Update: Upon a bit of reflection I decided that the original answer is unnecesarily long. What is really being computed is the homology of the graph. Let $C(V)$ be the vector space (over real numbers, since the flows are real) freely generated by the vertices, and $C(E)$ the vector space freely generated by the edges. We have the map $\delta: C(E) \mapsto C(v)$ which assigns to a flow (thought of as a weighted set of edges) the tuple of net flows through vertices. The question is what is it's kernel, which is of course the $H_1$ of the graph an is in fact exactly the subspace of cycles in $C(E)$.
(See the last paragraph for interpretation of what follows in this language.)
Original answer:
In fact you can certainly take any spanning tree $T$. The point is that any edge in the complement of $T$ can be completed to a cycle using edges in $T$ in a unique way, and the resulting cycles form a basis of the cycle space. This is your ambiguity.
The general statement is: Flows on the graph with prescribed sinks and sources are in bijection with the linear maps on the cycle space.

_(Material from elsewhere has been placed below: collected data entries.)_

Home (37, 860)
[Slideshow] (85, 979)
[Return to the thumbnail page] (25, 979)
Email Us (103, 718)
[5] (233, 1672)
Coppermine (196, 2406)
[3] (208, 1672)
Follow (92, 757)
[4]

The argument is as follows:
We need two facts:
Fact 1) If the flow around any cycle is zero, then the flow actually comes from a potential - that is a function $f$ on vertices, such that flow on edge e is the difference of the value of $f$ on its head and its tail. This $f$ is uniquely determined by the flow up to an overall scalar (assuming the graph is connected; start at any vertex and any value of $f$ for it and fololow edges assigning the unique possible values for $f$ as you go; the flow around cycle being zero gurantees that you never assign contradictory values). We will show that this potential is also uniquely determined, up to overall scalar, by the net flow in each vertex, and as a consequence the corresponding flow on edges is uniquely defined.
Fact 2) If the net flow at each vertex is zero (no sources or sinks) then the flow is uniquely determined by a function on the cycle space.
Proof of Fact 1. Consider the map $Fl$ sending a potential $f$ to the set of net flows at each vertex. $Fl$ is linear, and constant potentials are in the kernel. I claim that this is the whole kernel. Indeed, if there is a vertex with a maximal potential, it will have a negative net flow from it, unless all its neighbours have the same potential. As the graph is connected, the only potentials with no flow at any vertex are constant ones.
$Fl$ is a map between vector spaces of the same dimension. As the kernel of $Fl$ is one dimensional, so is the cokernel. Note that $Fl$ lands in the subset of all tuples of net flows with the zero sum (in the summ of all net flows each edge is counted twice, once with plus and once with minus). Hence $Fl$ hits any net flow tuple with total flow zero, and any such tuple of net flows comes from unique potential, up to an overall scalar, as wanted. End of proof of Fact 1.
Proof of Fact 2: Given any linear function $G$ on the cycle space, we can define the flow $E=F(G)$ on each edge $e$ to be the sum of $G(c)$ for cycles $c$ with $e$ in $c$. This of course lands in the flows with zero net flow at each vertex (this is clear by considering what happens to a dual function to any cycle $c$ and the fact that the assignment $F$ is linear). Observe that there is a basis $c_k$ of the cycle space and edges $e_k$ with $e_k$ in $c_k$ and no $c_l$ for $l \neq k$ (the edges in the complement of the spanning tree will do), so $F$ is injective. Finally, dimension count shows $F$ is an isomorphism. End of proof of Fact 2.
Now if we fix a collection of sources and sinks, this determines a unique flow $E$ which is zero on cycles by Fact 1. The difference of any flow $E'$ with these sinks and cycles and $E$ has zero net flow on each vertex, and hence corresponds to a linear function on the cycle space by Fact 2. The end.
(Of original answer.)
Comment:
What the long argument above does is as folows: One can view flows as cochains instead of chains. That is, since $C(E)$ comes with a basis, it has a prefered isomorphism $I_e$ to $\operatorname{Hom}(C(E), \mathbb{R})$. Similarly there is a prefered isomorphism $I_v$ from $C(v)$ to $\operatorname{Hom}(C(V), \mathbb{R})$. The map $\delta$ has the dual $\delta ^*:\operatorname{Hom}(C(V), \mathbb{R}) \mapsto \operatorname{Hom}(C(E), \mathbb{R})$ sending a potential (thought of as a map from vertices to $\mathbb{R}$) to its flow (there should be a (non-commutative) diagram here). Fact 1 above is that the composition $\delta \cdot I_c \cdot \delta^*$ is an isomorphism from $\operatorname{Hom}(C(V), \mathbb{R})/\operatorname{constants}$ to $\operatorname{Im} \delta$. Fact 2 is that the kernel of $\delta$ is the cycle space (or its dual). All of this presumably in some standard book.